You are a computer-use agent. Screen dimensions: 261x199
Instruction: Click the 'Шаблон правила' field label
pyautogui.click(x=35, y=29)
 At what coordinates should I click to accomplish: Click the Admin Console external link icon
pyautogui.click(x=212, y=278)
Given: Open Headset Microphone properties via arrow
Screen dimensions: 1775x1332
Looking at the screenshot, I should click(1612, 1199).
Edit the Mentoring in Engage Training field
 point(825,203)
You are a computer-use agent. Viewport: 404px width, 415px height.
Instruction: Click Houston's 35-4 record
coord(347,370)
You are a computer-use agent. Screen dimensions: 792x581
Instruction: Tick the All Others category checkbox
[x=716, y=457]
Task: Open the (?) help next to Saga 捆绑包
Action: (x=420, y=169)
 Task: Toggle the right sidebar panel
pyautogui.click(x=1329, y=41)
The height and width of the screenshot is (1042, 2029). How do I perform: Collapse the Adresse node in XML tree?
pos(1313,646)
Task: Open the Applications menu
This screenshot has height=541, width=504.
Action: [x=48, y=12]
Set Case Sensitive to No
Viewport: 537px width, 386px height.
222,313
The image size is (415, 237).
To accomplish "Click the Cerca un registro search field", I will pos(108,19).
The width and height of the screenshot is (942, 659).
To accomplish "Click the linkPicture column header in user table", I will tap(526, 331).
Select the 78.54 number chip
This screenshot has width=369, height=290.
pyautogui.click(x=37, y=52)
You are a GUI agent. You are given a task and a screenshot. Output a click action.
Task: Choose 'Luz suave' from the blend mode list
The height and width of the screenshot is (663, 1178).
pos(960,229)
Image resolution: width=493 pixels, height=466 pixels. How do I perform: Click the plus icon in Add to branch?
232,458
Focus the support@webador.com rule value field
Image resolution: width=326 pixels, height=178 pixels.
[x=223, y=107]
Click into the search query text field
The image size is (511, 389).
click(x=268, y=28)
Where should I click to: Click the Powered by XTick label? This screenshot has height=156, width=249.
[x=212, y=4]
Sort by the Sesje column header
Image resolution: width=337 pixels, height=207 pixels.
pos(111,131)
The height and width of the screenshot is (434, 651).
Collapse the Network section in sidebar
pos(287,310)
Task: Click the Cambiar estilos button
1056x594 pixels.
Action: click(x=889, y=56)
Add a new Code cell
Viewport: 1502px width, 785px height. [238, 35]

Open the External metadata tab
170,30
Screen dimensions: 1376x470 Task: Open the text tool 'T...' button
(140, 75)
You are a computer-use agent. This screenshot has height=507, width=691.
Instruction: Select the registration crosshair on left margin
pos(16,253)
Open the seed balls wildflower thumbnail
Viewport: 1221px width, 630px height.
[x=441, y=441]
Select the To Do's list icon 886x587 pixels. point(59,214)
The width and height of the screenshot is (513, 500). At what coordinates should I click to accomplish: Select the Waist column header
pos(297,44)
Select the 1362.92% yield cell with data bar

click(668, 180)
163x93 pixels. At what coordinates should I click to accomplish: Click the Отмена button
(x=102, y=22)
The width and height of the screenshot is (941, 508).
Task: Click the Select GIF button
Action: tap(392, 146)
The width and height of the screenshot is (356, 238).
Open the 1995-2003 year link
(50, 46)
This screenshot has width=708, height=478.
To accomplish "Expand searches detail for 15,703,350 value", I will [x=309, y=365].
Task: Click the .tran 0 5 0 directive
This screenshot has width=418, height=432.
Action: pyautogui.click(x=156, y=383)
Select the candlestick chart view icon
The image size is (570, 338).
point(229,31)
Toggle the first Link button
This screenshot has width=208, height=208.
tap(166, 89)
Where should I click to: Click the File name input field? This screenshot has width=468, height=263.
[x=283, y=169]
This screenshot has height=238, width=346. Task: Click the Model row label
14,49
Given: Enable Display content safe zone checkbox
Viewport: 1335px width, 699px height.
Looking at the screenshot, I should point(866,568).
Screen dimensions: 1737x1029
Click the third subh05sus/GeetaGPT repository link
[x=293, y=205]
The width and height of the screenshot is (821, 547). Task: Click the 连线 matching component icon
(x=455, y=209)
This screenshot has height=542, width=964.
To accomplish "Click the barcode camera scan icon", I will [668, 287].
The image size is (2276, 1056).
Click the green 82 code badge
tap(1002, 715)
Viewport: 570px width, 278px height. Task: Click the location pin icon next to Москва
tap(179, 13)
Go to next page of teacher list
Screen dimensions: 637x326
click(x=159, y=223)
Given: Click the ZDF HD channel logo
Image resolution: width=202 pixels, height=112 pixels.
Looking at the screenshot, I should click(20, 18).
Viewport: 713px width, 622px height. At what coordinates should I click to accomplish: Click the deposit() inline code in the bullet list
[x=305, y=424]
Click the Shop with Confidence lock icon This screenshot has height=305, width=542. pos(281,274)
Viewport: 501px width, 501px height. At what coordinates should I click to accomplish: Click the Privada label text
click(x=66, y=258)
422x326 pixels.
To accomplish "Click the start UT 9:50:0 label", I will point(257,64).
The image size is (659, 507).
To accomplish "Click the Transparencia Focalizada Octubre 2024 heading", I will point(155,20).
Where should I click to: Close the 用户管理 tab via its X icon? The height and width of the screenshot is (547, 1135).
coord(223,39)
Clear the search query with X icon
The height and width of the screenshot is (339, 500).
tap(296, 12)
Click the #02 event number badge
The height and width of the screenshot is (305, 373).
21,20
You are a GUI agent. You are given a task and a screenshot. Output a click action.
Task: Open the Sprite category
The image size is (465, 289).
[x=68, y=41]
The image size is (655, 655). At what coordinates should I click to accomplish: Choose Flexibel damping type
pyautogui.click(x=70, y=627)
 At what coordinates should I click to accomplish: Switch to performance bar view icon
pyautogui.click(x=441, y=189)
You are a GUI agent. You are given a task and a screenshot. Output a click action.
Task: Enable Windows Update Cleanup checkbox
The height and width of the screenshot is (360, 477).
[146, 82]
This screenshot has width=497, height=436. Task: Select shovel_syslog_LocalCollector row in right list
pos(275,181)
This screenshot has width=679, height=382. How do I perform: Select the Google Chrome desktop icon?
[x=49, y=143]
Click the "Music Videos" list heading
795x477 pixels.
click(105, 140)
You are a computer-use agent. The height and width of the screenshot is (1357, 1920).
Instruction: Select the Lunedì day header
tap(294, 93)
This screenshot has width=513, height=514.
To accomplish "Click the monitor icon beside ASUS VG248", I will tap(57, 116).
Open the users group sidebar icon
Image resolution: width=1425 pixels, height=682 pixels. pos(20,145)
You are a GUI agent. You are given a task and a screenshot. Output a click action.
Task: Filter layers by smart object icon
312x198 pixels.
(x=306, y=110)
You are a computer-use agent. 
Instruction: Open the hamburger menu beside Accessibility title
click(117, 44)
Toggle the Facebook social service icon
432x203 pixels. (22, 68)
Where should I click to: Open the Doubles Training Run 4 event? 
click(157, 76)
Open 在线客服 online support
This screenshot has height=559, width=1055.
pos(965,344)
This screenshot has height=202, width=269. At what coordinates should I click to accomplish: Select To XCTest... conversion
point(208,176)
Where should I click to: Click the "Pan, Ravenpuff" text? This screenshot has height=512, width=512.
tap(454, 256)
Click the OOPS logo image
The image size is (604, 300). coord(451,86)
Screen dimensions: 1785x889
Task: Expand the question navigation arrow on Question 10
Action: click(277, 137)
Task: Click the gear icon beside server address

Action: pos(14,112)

......

-- Work item --
Every entry that appears above should be duplicated exactly.

-- Result --
You are a computer-use agent. Screen dimensions: 261x199
Instruction: Click the 'Шаблон правила' field label
pyautogui.click(x=35, y=29)
 At what coordinates should I click to accomplish: Click the Admin Console external link icon
pyautogui.click(x=212, y=278)
Given: Open Headset Microphone properties via arrow
Screen dimensions: 1775x1332
Looking at the screenshot, I should click(1612, 1199).
Edit the Mentoring in Engage Training field
 point(825,203)
You are a computer-use agent. Viewport: 404px width, 415px height.
Instruction: Click Houston's 35-4 record
coord(347,370)
You are a computer-use agent. Screen dimensions: 792x581
Instruction: Tick the All Others category checkbox
[x=716, y=457]
Task: Open the (?) help next to Saga 捆绑包
Action: (x=420, y=169)
 Task: Toggle the right sidebar panel
pyautogui.click(x=1329, y=41)
The height and width of the screenshot is (1042, 2029). How do I perform: Collapse the Adresse node in XML tree?
pos(1313,646)
Task: Open the Applications menu
This screenshot has height=541, width=504.
Action: [x=48, y=12]
Set Case Sensitive to No
Viewport: 537px width, 386px height.
222,313
The image size is (415, 237).
To accomplish "Click the Cerca un registro search field", I will pos(108,19).
The width and height of the screenshot is (942, 659).
To accomplish "Click the linkPicture column header in user table", I will tap(526, 331).
Select the 78.54 number chip
This screenshot has width=369, height=290.
pyautogui.click(x=37, y=52)
You are a GUI agent. You are given a task and a screenshot. Output a click action.
Task: Choose 'Luz suave' from the blend mode list
The height and width of the screenshot is (663, 1178).
pos(960,229)
Image resolution: width=493 pixels, height=466 pixels. How do I perform: Click the plus icon in Add to branch?
232,458
Focus the support@webador.com rule value field
Image resolution: width=326 pixels, height=178 pixels.
[x=223, y=107]
Click into the search query text field
The image size is (511, 389).
click(x=268, y=28)
Where should I click to: Click the Powered by XTick label? This screenshot has height=156, width=249.
[x=212, y=4]
Sort by the Sesje column header
Image resolution: width=337 pixels, height=207 pixels.
pos(111,131)
The height and width of the screenshot is (434, 651).
Collapse the Network section in sidebar
pos(287,310)
Task: Click the Cambiar estilos button
1056x594 pixels.
Action: click(x=889, y=56)
Add a new Code cell
Viewport: 1502px width, 785px height. [238, 35]

Open the External metadata tab
170,30
Screen dimensions: 1376x470 Task: Open the text tool 'T...' button
(140, 75)
You are a computer-use agent. This screenshot has height=507, width=691.
Instruction: Select the registration crosshair on left margin
pos(16,253)
Open the seed balls wildflower thumbnail
Viewport: 1221px width, 630px height.
[x=441, y=441]
Select the To Do's list icon 886x587 pixels. point(59,214)
The width and height of the screenshot is (513, 500). At what coordinates should I click to accomplish: Select the Waist column header
pos(297,44)
Select the 1362.92% yield cell with data bar

click(668, 180)
163x93 pixels. At what coordinates should I click to accomplish: Click the Отмена button
(x=102, y=22)
The width and height of the screenshot is (941, 508).
Task: Click the Select GIF button
Action: tap(392, 146)
The width and height of the screenshot is (356, 238).
Open the 1995-2003 year link
(50, 46)
This screenshot has width=708, height=478.
To accomplish "Expand searches detail for 15,703,350 value", I will [x=309, y=365].
Task: Click the .tran 0 5 0 directive
This screenshot has width=418, height=432.
Action: pyautogui.click(x=156, y=383)
Select the candlestick chart view icon
The image size is (570, 338).
point(229,31)
Toggle the first Link button
This screenshot has width=208, height=208.
tap(166, 89)
Where should I click to: Click the File name input field? This screenshot has width=468, height=263.
[x=283, y=169]
This screenshot has height=238, width=346. Task: Click the Model row label
14,49
Given: Enable Display content safe zone checkbox
Viewport: 1335px width, 699px height.
Looking at the screenshot, I should point(866,568).
Screen dimensions: 1737x1029
Click the third subh05sus/GeetaGPT repository link
[x=293, y=205]
The width and height of the screenshot is (821, 547). Task: Click the 连线 matching component icon
(x=455, y=209)
This screenshot has height=542, width=964.
To accomplish "Click the barcode camera scan icon", I will [668, 287].
The image size is (2276, 1056).
Click the green 82 code badge
tap(1002, 715)
Viewport: 570px width, 278px height. Task: Click the location pin icon next to Москва
tap(179, 13)
Go to next page of teacher list
Screen dimensions: 637x326
click(x=159, y=223)
Given: Click the ZDF HD channel logo
Image resolution: width=202 pixels, height=112 pixels.
Looking at the screenshot, I should click(20, 18).
Viewport: 713px width, 622px height. At what coordinates should I click to accomplish: Click the deposit() inline code in the bullet list
[x=305, y=424]
Click the Shop with Confidence lock icon This screenshot has height=305, width=542. pos(281,274)
Viewport: 501px width, 501px height. At what coordinates should I click to accomplish: Click the Privada label text
click(x=66, y=258)
422x326 pixels.
To accomplish "Click the start UT 9:50:0 label", I will point(257,64).
The image size is (659, 507).
To accomplish "Click the Transparencia Focalizada Octubre 2024 heading", I will point(155,20).
Where should I click to: Close the 用户管理 tab via its X icon? The height and width of the screenshot is (547, 1135).
coord(223,39)
Clear the search query with X icon
The height and width of the screenshot is (339, 500).
tap(296, 12)
Click the #02 event number badge
The height and width of the screenshot is (305, 373).
21,20
You are a GUI agent. You are given a task and a screenshot. Output a click action.
Task: Open the Sprite category
The image size is (465, 289).
[x=68, y=41]
The image size is (655, 655). At what coordinates should I click to accomplish: Choose Flexibel damping type
pyautogui.click(x=70, y=627)
 At what coordinates should I click to accomplish: Switch to performance bar view icon
pyautogui.click(x=441, y=189)
You are a GUI agent. You are given a task and a screenshot. Output a click action.
Task: Enable Windows Update Cleanup checkbox
The height and width of the screenshot is (360, 477).
[146, 82]
This screenshot has width=497, height=436. Task: Select shovel_syslog_LocalCollector row in right list
pos(275,181)
This screenshot has width=679, height=382. How do I perform: Select the Google Chrome desktop icon?
[x=49, y=143]
Click the "Music Videos" list heading
795x477 pixels.
click(105, 140)
You are a computer-use agent. The height and width of the screenshot is (1357, 1920).
Instruction: Select the Lunedì day header
tap(294, 93)
This screenshot has width=513, height=514.
To accomplish "Click the monitor icon beside ASUS VG248", I will tap(57, 116).
Open the users group sidebar icon
Image resolution: width=1425 pixels, height=682 pixels. pos(20,145)
You are a GUI agent. You are given a task and a screenshot. Output a click action.
Task: Filter layers by smart object icon
312x198 pixels.
(x=306, y=110)
You are a computer-use agent. 
Instruction: Open the hamburger menu beside Accessibility title
click(117, 44)
Toggle the Facebook social service icon
432x203 pixels. (22, 68)
Where should I click to: Open the Doubles Training Run 4 event? 
click(157, 76)
Open 在线客服 online support
This screenshot has height=559, width=1055.
pos(965,344)
This screenshot has height=202, width=269. At what coordinates should I click to accomplish: Select To XCTest... conversion
point(208,176)
Where should I click to: Click the "Pan, Ravenpuff" text? This screenshot has height=512, width=512.
tap(454, 256)
Click the OOPS logo image
The image size is (604, 300). coord(451,86)
Screen dimensions: 1785x889
Task: Expand the question navigation arrow on Question 10
Action: click(277, 137)
Task: Click the gear icon beside server address

Action: pos(14,112)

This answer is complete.